Domain 1 - Chapter 4 - Laws, Regulations, and Compliance Flashcards
What is administrative law?
Used by government agencies to effectively carry out their day-to-day to do business.
Published in the Code of Federal Regulations (CFR).
What is criminal law?
Criminal law protects society against the basic principles we believe in (murder, rape, theft, arson..)
Preserve peace and keep society safe.
What is civil law?
Provides the framework for the transaction of business between people and organizations.
Usually no law enforcement involvement.
What is the CFAA?
Computer Fraud and Abuse Act
First major piece of cybercrime-specific legislation in the U.S.
Protects computers used by the government or in interstate commerce from a variety of abuses.
What is the ECPA?
Electronic Communications Privacy Act
Makes it a crime to invade the electronic privacy of an individual
When were Federal Sentencing Guidelines released?
1991
Provided punishment guidelines to help federal judges interpret computer crime laws.
What is FISMA?
Federal Information Security Management Act.
Requires federal agencies implement an information security program.
What is the Federal Information Systems Modernization Act
Centralized cybersecurity responsibility to the Department of Homeland Security.
NIST SP 800-53
Security and Privacy Controls for Federal Information Systems
NIST SP 800-171
Protecting Controlled Unclassified Information in Nonfederal Information Systems and Organizations
NIST Cybersecurity Framework (CSF)
Voluntary risk-based framework
What is the DMCA?
Digital Millennium Copyright Act (DMCA)
Prohibits the circumvention of copy protection mechanism placed in digital media and limits the liability of internet service providers for activities of their users.
How long is copyright protected for?
by one or more authors - until 70 years after the death of the last surviving author
works for hire and anonymous works - 95 year from the date of the first publication
What is the Economic Espionage Act of 1996?
Provides penalties for individuals found guilty of the theft of trade secrets. Harsher penalties for benefiting a foreign government.
What is a contractual license?
Written agreements between a software vendor and a user.
What is shrink-wrap agreement?
License agreements are written on the outside of software packaging
What is a click-through agreenment?
Browser wrap agreements
Gramm-Leach-Bliley Act (GLBA)
A law passed in 1999 that eased the strict governmental barriers between financial institutions. Banks, insurance companies, and credit providers were severely limited in the services they could provide and the information they could share with each other.

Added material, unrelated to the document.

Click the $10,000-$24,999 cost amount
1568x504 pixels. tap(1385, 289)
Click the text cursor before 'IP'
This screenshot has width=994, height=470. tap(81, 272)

GLBA somewhat relaxed the regulations concerning the services each organization could provide.
USA PATRIOT ACT
Uniting and Strengthening America by Providing Appropriate Tools Require to Intercept and Obstruct Terrorism Act of 2001
Greatly broadened the powers of law enforcement organizations and intelligence agencies across a number of areas, including the monitoring electronic communications.
Identity Theft and Assumption Deterrence Act
Made identity theft a crime
What is GDPR?
General Data Protection Regulation
EU’s comprehensive privacy laws
What is the PIPEDA?
Personal Information Protection and Electronic Documents Act
Canada’s privacy law
What federal agency deals with export of encryption software?
BIS -Bureau of Industry and Security -Department of Commerce
What is CALEA?
Communications Assistance for Law Enforcement Act
Requires communication carriers assist law enforcement with the implementation of wiretaps when done under appropriate court order.